Engineered Channels in Cylindrical PLGA/β-TCP 3D-Porous Scaffolds Enhance MC3T3 E1 Osteoblast Proliferation and Distribution in Static Flask Bioreactors: Experimental Investigation and Model Validation

Introduction Cell density in scaffolds is a critical bottleneck to create large engineered constructs for large bone defects. Objectives We aimed to assess whether mathematical modelling can be used as a preliminary design tool for engineering channeled scaffolds, and to employ 3D-porous PLGA/β-TCP scaffolds to assess the effect of scaffold channeling on cell proliferation and distribution in static flask bioreactors.Methods Finite element modeling was used to test the effect of channel number (9-18), diameter (0.5-2 mm), and pattern (1 or 2 rows) within scaffold on cell and oxygen distribution after 7 days.

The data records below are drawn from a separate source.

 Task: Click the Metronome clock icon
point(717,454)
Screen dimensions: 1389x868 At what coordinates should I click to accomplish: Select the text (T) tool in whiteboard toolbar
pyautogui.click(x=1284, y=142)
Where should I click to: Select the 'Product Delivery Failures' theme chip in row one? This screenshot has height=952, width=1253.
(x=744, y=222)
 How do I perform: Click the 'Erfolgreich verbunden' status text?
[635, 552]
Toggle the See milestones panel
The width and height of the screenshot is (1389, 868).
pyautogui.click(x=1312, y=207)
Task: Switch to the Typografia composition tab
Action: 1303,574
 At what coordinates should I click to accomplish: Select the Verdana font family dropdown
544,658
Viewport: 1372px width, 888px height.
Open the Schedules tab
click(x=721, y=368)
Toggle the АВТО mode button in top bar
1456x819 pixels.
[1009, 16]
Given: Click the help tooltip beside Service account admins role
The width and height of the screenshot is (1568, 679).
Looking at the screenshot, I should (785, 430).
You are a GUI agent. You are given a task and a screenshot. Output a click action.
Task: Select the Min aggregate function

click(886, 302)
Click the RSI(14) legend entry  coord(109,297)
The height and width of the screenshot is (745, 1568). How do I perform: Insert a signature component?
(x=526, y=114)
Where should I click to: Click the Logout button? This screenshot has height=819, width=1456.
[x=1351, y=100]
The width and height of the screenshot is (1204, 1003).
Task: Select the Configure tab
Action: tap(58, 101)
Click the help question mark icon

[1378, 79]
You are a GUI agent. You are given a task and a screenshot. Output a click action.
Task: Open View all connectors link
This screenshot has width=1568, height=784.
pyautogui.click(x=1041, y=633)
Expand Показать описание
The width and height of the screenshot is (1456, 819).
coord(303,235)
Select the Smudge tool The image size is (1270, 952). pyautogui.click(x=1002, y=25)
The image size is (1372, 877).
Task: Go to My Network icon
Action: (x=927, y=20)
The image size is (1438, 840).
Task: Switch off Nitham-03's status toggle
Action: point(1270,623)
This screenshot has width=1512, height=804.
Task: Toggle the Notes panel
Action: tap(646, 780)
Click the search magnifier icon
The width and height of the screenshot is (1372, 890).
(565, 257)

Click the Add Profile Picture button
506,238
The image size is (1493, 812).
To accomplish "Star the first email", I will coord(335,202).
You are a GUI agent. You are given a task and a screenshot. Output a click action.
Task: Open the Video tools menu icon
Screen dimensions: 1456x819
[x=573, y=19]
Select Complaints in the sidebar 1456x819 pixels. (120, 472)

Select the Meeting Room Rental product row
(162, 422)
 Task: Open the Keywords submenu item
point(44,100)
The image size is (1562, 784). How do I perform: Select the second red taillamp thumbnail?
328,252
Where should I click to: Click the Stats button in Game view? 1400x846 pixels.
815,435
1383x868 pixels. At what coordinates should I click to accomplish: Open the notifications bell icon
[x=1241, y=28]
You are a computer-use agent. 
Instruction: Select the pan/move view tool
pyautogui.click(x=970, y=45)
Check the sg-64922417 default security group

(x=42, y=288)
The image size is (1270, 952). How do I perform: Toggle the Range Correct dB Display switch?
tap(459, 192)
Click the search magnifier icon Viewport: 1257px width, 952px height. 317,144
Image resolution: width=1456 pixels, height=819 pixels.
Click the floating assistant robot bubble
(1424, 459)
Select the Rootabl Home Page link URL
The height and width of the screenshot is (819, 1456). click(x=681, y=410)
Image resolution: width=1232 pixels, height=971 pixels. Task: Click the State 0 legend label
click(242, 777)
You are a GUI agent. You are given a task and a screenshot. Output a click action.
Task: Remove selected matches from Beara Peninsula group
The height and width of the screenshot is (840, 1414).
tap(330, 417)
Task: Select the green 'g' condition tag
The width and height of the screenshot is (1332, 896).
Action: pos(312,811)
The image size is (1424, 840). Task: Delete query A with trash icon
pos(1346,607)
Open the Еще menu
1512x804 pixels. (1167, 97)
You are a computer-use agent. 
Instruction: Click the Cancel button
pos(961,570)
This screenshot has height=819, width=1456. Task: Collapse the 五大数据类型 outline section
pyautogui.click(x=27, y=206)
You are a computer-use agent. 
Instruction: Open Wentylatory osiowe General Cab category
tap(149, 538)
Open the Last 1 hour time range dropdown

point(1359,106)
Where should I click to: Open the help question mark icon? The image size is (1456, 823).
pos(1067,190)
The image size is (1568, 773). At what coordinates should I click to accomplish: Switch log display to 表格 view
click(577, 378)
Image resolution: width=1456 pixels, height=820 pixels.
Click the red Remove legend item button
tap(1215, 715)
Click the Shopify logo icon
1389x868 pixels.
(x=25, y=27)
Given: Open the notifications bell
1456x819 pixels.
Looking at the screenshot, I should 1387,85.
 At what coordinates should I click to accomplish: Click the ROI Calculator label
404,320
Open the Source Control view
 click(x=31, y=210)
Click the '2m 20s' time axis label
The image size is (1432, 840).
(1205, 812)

MC3T3-E1 osteoblasts were seeded on scaffolds (radius: 1.1 cm; height 1 cm; channel number: 12; channel diameter: 1 mm), and cultured for 21 days to determine cell viability and distribution and ALP activity. Results 3D-simulation demonstrated enhanced oxygen concentration, oxygen distribution, cell density and distribution by increasing channel number, channel diameter, and uniformity of channel distribution. With increased channel number, the oxygen concentration was maximal at day 7. Scaffold channeling increased metabolic activity of the cell/polymer constructs at day 7 (+15%, p=0.24). Metabolic activity of non-channeled cell/polymer constructs was higher compared to channeled counterparts at day 14 and 21 (13%, p=0.39, and 14%, p=0.40 respectively). Conclusion Excellent agreement between model predictions and experimental data suggesting that mathematical modeling might be useful to predict cell proliferation and distribution within a 3D-porous scaffold. Channeling of scaffolds significantly enhanced cell proliferation, spatial distribution, and viability in static flask bioreactors, suggesting this is a promising approach toward creating thick tissue-engineered constructs.